Lilia’s home life starkly contrasts with Dora’s. At Lilia’s, the TV is always on because every morsel of information could provide hope or extinguish it entirely. Any downtime that exists is spent waiting for the next news broadcast. Dora’s father participates in leisure activities, and there is no sense of tension or anxiety in the house; they are blissfully unaware that a war is even happening somewhere else in the world. This highlights the two different spheres Lilia must inhabit. She constantly struggles to find a version of herself that can exist in both the tension of her own house and the calm of Dora’s.
“Most of all I remember the three of them operating during that time as if they were a single person, sharing a single meal, a single body, a single silence, and a single fear.”
The repetition of “single” emphasizes how unified her parents and Mr. Pirzada have become. Their shared cultural heritage and their shared understanding of loss make them indistinguishable to Lilia, who doesn’t have the same cultural connections due to being born in America, and who hasn’t yet learned the true meaning of loss.

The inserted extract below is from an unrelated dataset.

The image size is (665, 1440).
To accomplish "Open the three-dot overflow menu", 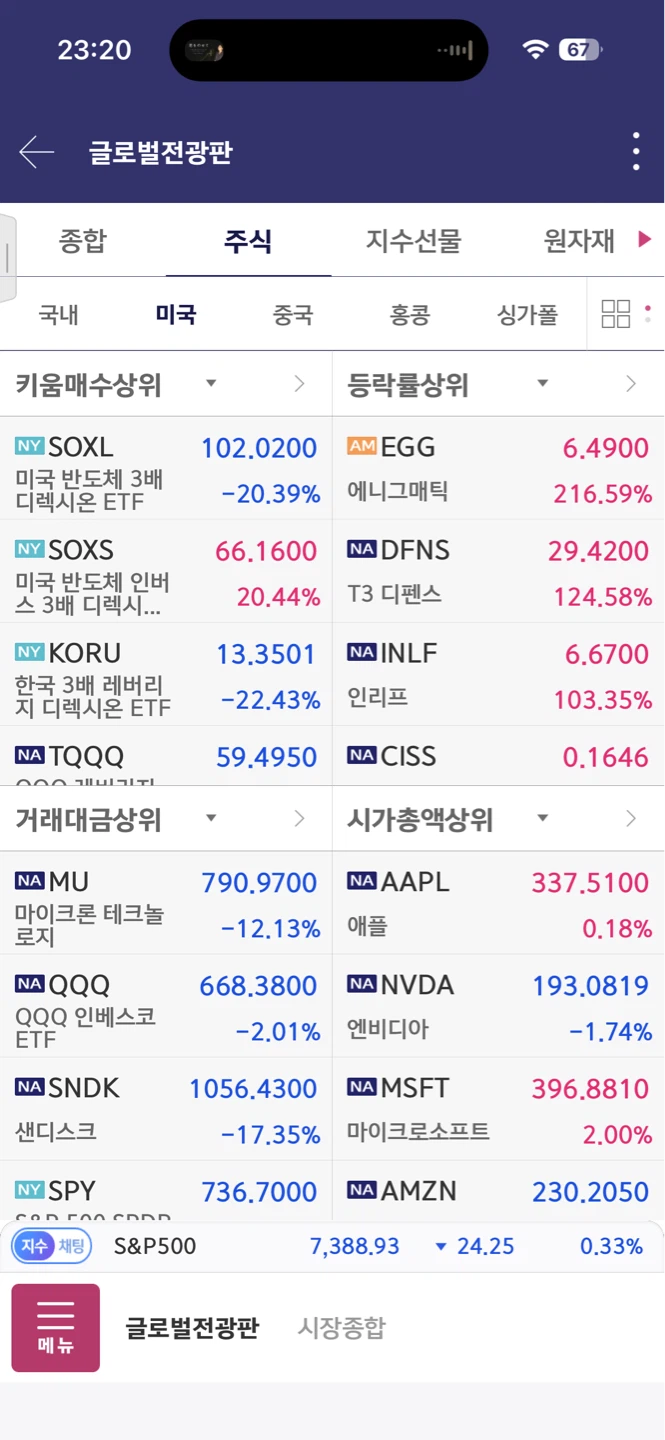I will click(636, 152).
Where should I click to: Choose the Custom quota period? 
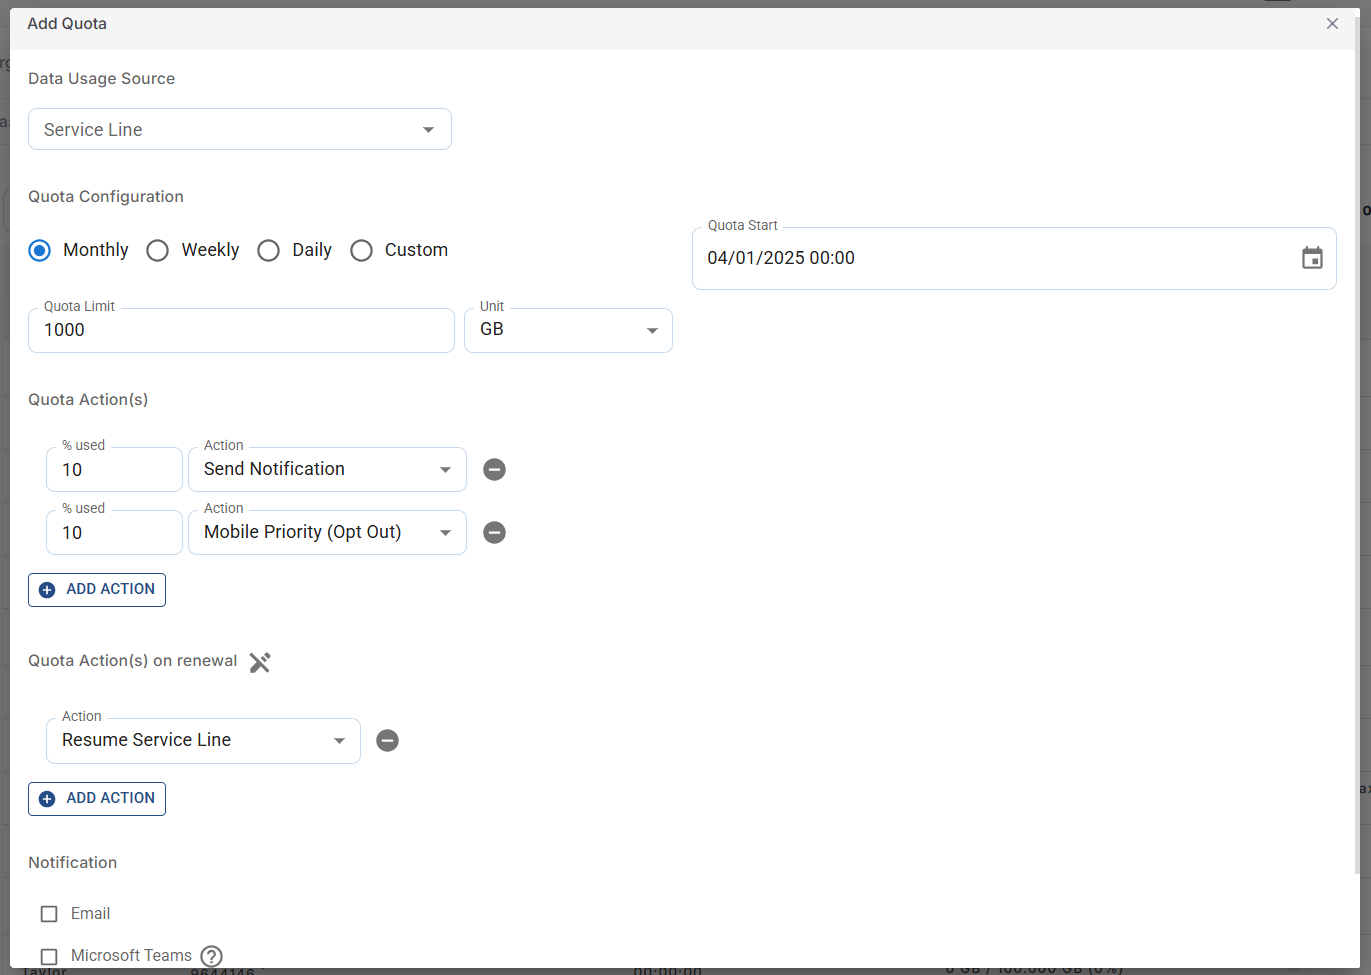pos(362,251)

“Though I had not seen him for months, it was only then that I felt Mr. Pirzada’s absence. It was only then, raising my water glass in his name, that I knew what it meant to miss someone who was so many miles and hours away, just as he had missed his wife and daughters for so many months. He had no reason to return to us, and my parents predicted, correctly, that we would never see him again.”
Lilia’s coming of age is complete in this moment: She finally understands what it truly means to lose someone and, with that, the kind of loss that comes with emigration (being away from home, apart from loved ones, and distanced from one’s cultural heritage). Lilia’s relationship with Mr. Pirzada was forged through ritual—the candy, the shared meals, her prayers for his family. Raising her glass in his name—the same glasses she routinely set for him earlier in the story—makes his absence suddenly come to the forefront. The altered ritual, in combination with the news he will never return, makes everything sink in.